** УСЛОВИЕ ЗАДАНИЯ **
Пожалуйста, перескажите отрывок о Рубцове в двух предложениях.

** ФРАГМЕНТ ДОКУМЕНТА **
____
Забрел по колено в воду, постоял, почерпал воду ладошкой и сразу же вышел. Лег животом на песок.

— Вот погреюсь — и хватит...»

Михаил Сизов очень хорошо описал, как, спрятавшись, кажется, от всех друзей и недругов, с какой-то роковой неизбежностью соскальзывал Рубцов в гибельную пучину...

«Алкогольное безумие только набирало обороты... В чайной — в розлив и на вынос — рекой лились водка, вермут и портвейн, пиво. Осоловелые механизаторы в грязных сапогах слонялись от стола к столу, как тени. Скопище техники — тракторы, машины возле чайной, как кони у коновязи.

Пива нам показалось мало, а тут еще встретился знакомый сотрудник из районной газеты, который тотчас приобрел «бомбу» портвейна. Она, эта «бомба», и была выпита тотчас на зеленой лужайке под акациями. Мигнуть не успели, как мой знакомый, точно за стиральную доску встал, начал мытарить Колю, а заодно и меня своими стихами... Рубцов морщился, как от головной боли, автор же этого не замечал. Автор потел, голос его дорастал до металлического звона, но не отступался. Наконец выдохся, и Коля, улучив момент, предложил сходить за второй «бомбой».

— Я сам пойду! — оборвал он наши порывы. — А вы тут посидите, еще почитайте... Хорошие стихи, — ровным, как стол, голосом похвалил он и моментом скрылся за акациями».

Рубцова долго не было, и Сизов не выдержал.

— Как бы не поколотили его, нездешнего, — забеспокоился он, — подожди здесь, а я пойду подстрахую.

И он направился в забегаловку (чайную уже закрыли) на поиски.

Рубцов стоял в густой очереди.
____
** ИСХОДНЫЕ ДАННЫЕ **
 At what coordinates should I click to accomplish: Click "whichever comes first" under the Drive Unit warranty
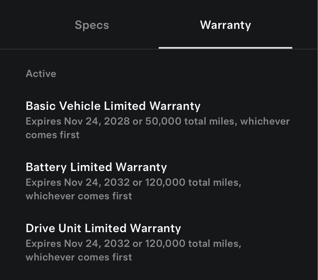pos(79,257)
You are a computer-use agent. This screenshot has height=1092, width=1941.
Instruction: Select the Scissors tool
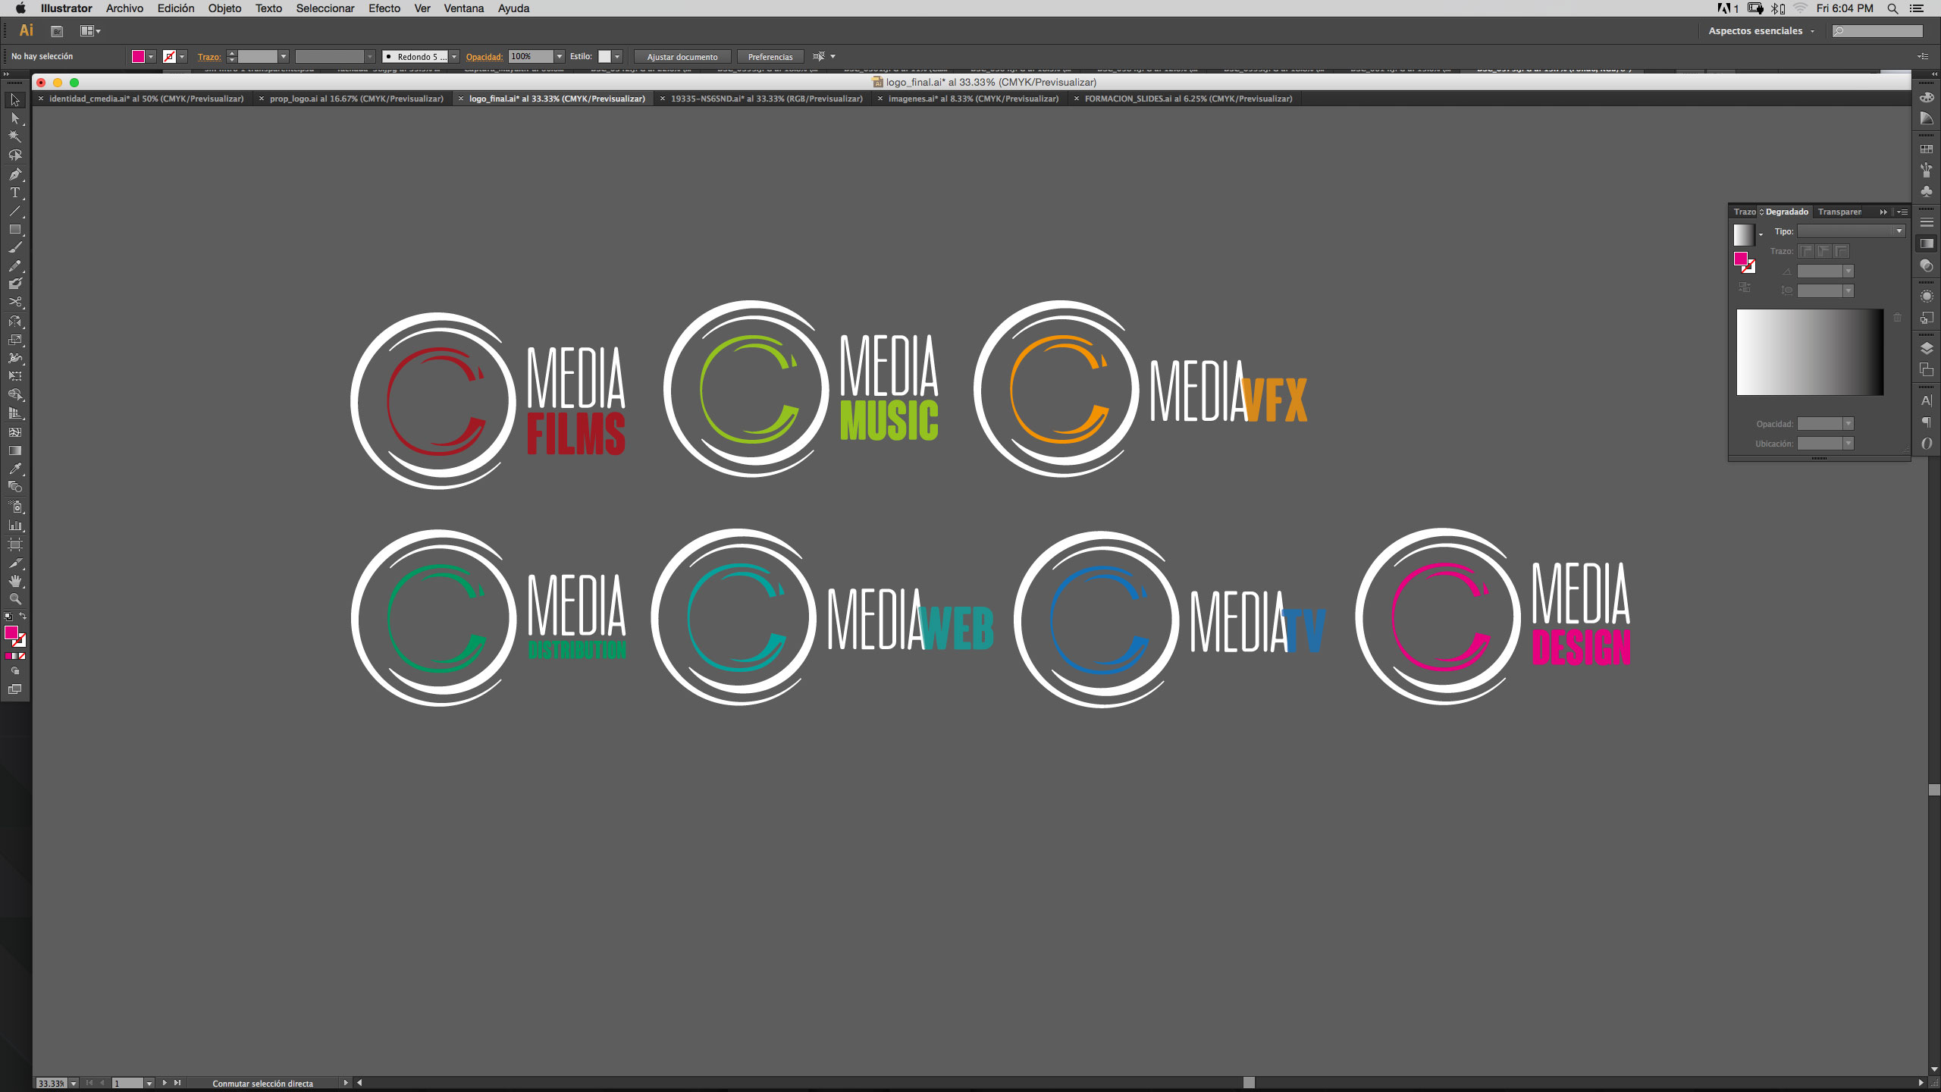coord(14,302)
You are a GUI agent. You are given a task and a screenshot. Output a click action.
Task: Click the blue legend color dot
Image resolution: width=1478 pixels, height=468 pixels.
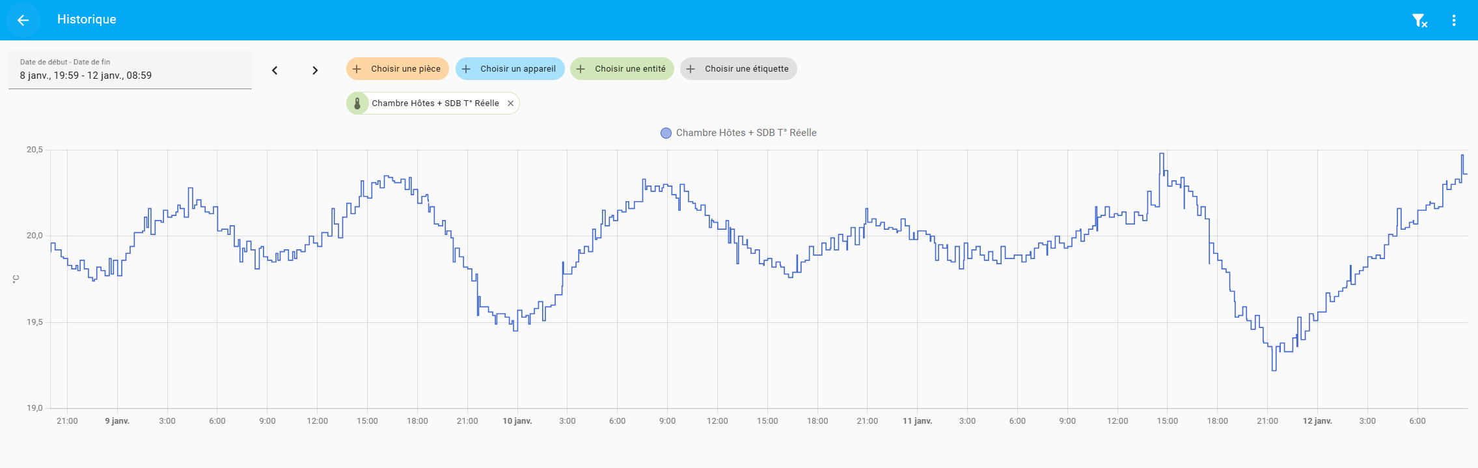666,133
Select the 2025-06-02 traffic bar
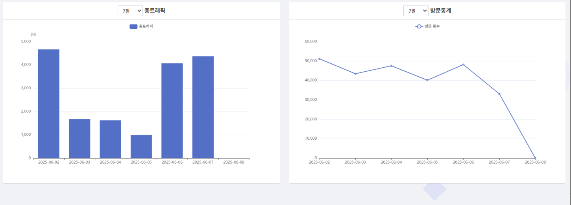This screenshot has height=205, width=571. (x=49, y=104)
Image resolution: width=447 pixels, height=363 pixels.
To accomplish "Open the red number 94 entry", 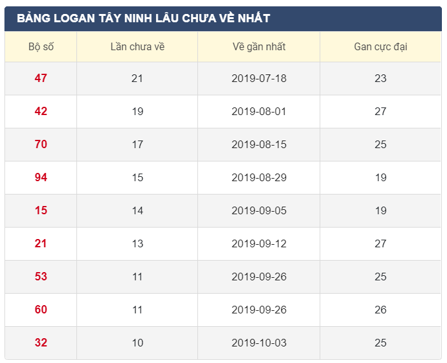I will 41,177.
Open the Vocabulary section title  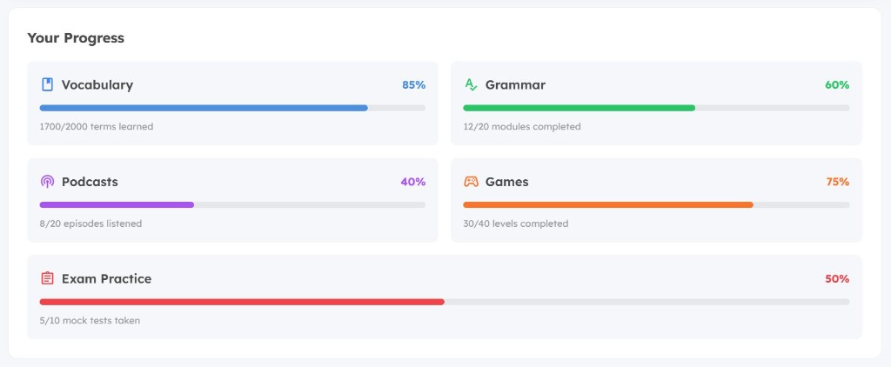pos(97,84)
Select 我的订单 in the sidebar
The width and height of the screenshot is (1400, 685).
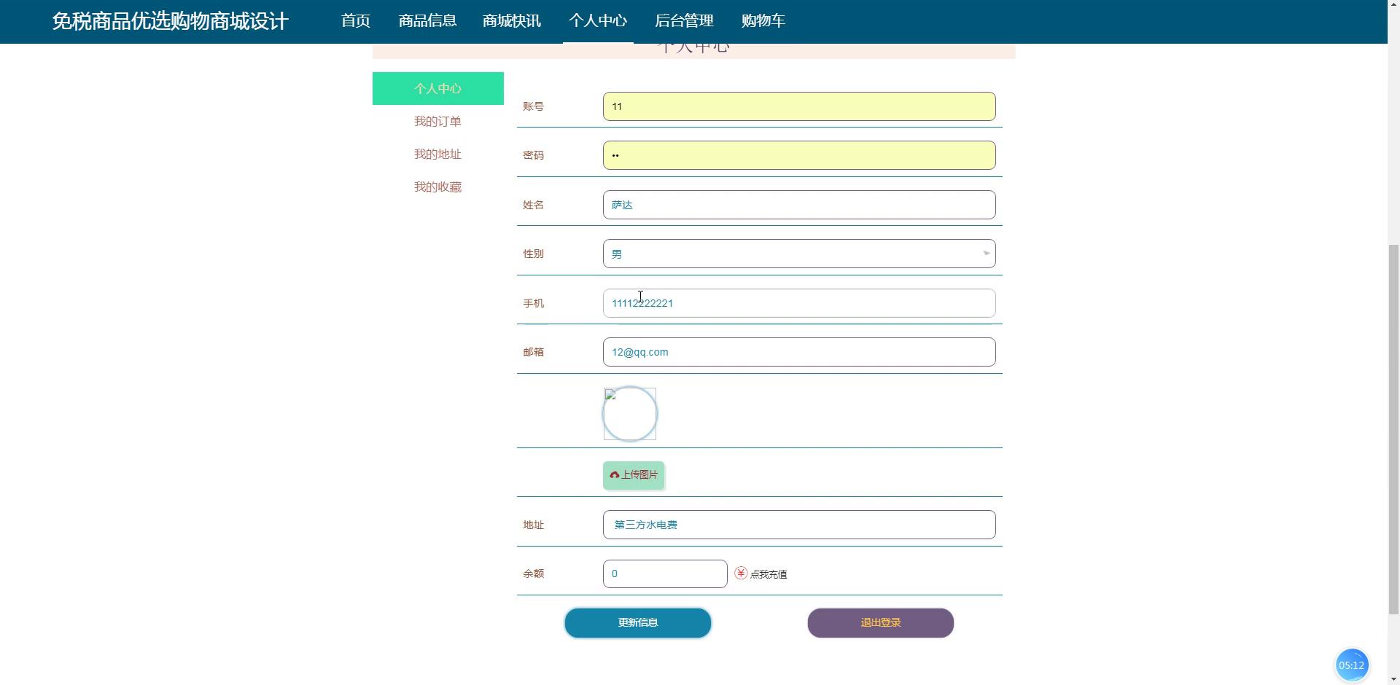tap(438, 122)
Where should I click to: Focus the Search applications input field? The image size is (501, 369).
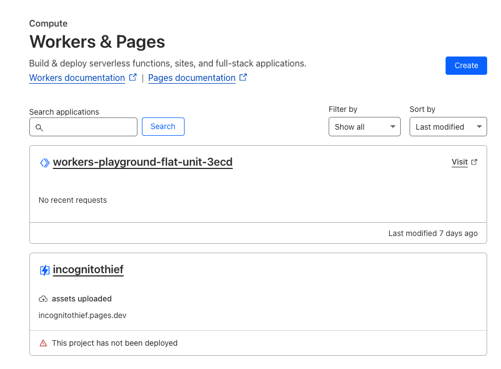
____
** ИТОГОВЫЙ ОТВЕТ **
Михаил Сизов описывает, как возле чайной, где рекой лилась выпивка, знакомый сотрудник районной газеты после распитой на лужайке «бомбы» портвейна долго читал Рубцову свои стихи, пока тот не вызвался сходить за второй «бомбой». Рубцова долго не было, и Сизов, опасаясь, что его, нездешнего, поколотят, отправился на поиски и нашел его в густой очереди в забегаловке.